◆ **TASK DETAILS**:
Reproduce exactly the span of lines that opens with the line containing "335x340 pixels." and closes with the last line of the entries below.

[DATA SUPPLIED Boundary: Start]

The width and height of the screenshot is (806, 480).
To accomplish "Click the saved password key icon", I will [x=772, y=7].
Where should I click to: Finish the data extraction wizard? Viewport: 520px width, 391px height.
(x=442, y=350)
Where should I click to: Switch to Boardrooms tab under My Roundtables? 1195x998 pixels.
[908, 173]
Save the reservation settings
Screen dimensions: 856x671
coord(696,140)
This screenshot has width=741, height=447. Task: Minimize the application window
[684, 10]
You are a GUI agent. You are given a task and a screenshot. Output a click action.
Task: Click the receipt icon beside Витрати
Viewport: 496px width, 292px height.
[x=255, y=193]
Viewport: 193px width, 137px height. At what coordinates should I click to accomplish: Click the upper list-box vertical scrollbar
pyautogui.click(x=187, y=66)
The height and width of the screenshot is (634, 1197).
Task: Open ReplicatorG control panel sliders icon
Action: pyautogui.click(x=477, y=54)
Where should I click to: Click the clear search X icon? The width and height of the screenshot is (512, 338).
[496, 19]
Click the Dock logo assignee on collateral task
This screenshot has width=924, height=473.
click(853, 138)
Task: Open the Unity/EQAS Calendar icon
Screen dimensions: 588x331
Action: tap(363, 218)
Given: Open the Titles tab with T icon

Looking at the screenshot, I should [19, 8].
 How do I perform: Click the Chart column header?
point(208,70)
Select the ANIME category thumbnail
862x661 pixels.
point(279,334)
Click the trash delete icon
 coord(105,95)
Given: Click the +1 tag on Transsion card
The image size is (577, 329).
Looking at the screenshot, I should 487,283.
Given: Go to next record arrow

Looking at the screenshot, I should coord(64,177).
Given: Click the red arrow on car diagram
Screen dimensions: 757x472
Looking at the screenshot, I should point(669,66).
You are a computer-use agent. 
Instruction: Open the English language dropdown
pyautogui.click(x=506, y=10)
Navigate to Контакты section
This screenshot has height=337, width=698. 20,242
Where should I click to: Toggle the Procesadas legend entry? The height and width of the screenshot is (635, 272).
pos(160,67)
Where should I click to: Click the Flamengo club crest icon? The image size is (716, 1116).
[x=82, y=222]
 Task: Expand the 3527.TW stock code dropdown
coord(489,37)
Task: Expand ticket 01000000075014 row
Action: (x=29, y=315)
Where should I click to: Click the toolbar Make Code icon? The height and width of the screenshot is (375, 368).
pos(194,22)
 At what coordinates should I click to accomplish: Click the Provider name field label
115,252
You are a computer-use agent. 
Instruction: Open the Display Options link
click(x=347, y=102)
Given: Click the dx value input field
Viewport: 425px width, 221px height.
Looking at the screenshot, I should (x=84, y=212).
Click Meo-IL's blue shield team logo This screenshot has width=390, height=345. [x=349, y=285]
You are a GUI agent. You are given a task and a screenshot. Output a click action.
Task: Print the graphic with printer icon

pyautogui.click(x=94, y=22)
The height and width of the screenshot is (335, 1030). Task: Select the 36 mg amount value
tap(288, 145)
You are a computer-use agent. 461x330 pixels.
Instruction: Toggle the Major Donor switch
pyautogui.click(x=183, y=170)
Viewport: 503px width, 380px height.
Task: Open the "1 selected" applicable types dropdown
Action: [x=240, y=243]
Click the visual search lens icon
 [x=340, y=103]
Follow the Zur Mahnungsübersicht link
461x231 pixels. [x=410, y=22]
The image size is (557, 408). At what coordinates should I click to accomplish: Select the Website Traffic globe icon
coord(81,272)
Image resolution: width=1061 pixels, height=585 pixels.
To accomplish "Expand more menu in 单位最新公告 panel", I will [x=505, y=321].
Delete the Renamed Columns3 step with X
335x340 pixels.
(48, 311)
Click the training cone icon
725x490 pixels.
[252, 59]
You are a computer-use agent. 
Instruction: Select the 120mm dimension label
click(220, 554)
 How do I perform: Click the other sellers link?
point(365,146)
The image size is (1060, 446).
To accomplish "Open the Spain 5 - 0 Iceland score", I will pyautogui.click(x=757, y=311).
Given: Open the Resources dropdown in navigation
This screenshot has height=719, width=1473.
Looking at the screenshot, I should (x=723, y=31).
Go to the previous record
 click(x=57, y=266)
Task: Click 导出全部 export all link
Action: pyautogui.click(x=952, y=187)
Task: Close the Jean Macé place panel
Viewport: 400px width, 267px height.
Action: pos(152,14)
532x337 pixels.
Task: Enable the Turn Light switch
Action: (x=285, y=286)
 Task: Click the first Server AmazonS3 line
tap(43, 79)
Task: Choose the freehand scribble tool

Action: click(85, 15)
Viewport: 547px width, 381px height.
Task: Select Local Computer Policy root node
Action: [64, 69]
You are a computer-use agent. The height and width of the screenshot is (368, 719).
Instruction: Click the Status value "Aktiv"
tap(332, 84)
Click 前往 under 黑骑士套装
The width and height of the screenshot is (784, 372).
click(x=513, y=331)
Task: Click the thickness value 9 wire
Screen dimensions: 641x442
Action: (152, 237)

[DATA SUPPLIED Boundary: End]

◆ **TASK OUTPUT**:
335x340 pixels.
(48, 311)
Click the training cone icon
725x490 pixels.
[252, 59]
You are a computer-use agent. 
Instruction: Select the 120mm dimension label
click(220, 554)
 How do I perform: Click the other sellers link?
point(365,146)
The image size is (1060, 446).
To accomplish "Open the Spain 5 - 0 Iceland score", I will pyautogui.click(x=757, y=311).
Given: Open the Resources dropdown in navigation
This screenshot has height=719, width=1473.
Looking at the screenshot, I should (x=723, y=31).
Go to the previous record
 click(x=57, y=266)
Task: Click 导出全部 export all link
Action: pyautogui.click(x=952, y=187)
Task: Close the Jean Macé place panel
Viewport: 400px width, 267px height.
Action: pos(152,14)
532x337 pixels.
Task: Enable the Turn Light switch
Action: (x=285, y=286)
 Task: Click the first Server AmazonS3 line
tap(43, 79)
Task: Choose the freehand scribble tool

Action: click(85, 15)
Viewport: 547px width, 381px height.
Task: Select Local Computer Policy root node
Action: [64, 69]
You are a computer-use agent. The height and width of the screenshot is (368, 719).
Instruction: Click the Status value "Aktiv"
tap(332, 84)
Click 前往 under 黑骑士套装
The width and height of the screenshot is (784, 372).
click(x=513, y=331)
Task: Click the thickness value 9 wire
Screen dimensions: 641x442
Action: (152, 237)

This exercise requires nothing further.